AIM OF THE TASK: Across the listing, tally the lines in which the word "computer" occurs, then report the tally alone.

EXERCISE INPUT:
********************

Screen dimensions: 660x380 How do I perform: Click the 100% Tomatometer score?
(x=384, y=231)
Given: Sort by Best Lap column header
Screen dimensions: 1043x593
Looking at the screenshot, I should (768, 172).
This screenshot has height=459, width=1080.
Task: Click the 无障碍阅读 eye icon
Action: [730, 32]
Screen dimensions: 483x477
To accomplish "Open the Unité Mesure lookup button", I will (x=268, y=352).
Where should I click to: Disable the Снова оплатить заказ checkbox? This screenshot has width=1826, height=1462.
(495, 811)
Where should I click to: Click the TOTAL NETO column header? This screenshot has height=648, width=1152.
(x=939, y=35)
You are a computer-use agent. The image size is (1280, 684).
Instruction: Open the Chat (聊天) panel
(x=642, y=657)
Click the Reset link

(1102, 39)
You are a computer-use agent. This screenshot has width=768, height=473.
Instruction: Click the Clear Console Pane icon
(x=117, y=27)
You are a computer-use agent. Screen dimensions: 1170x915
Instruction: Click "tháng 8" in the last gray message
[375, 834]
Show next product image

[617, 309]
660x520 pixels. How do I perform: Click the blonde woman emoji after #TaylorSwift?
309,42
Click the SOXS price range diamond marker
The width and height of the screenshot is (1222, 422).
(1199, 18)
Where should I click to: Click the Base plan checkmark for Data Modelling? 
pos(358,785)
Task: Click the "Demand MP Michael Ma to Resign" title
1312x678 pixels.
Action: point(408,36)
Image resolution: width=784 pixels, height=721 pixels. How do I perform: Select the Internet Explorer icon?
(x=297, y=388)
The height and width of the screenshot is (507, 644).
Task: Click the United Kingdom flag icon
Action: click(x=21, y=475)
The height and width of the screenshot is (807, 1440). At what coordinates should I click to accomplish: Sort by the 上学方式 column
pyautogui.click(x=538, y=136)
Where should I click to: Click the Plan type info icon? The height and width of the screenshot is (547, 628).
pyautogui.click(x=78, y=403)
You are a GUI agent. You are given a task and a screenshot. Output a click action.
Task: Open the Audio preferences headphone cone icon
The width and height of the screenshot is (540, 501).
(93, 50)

********************

OUTPUT FOR THIS TASK: 3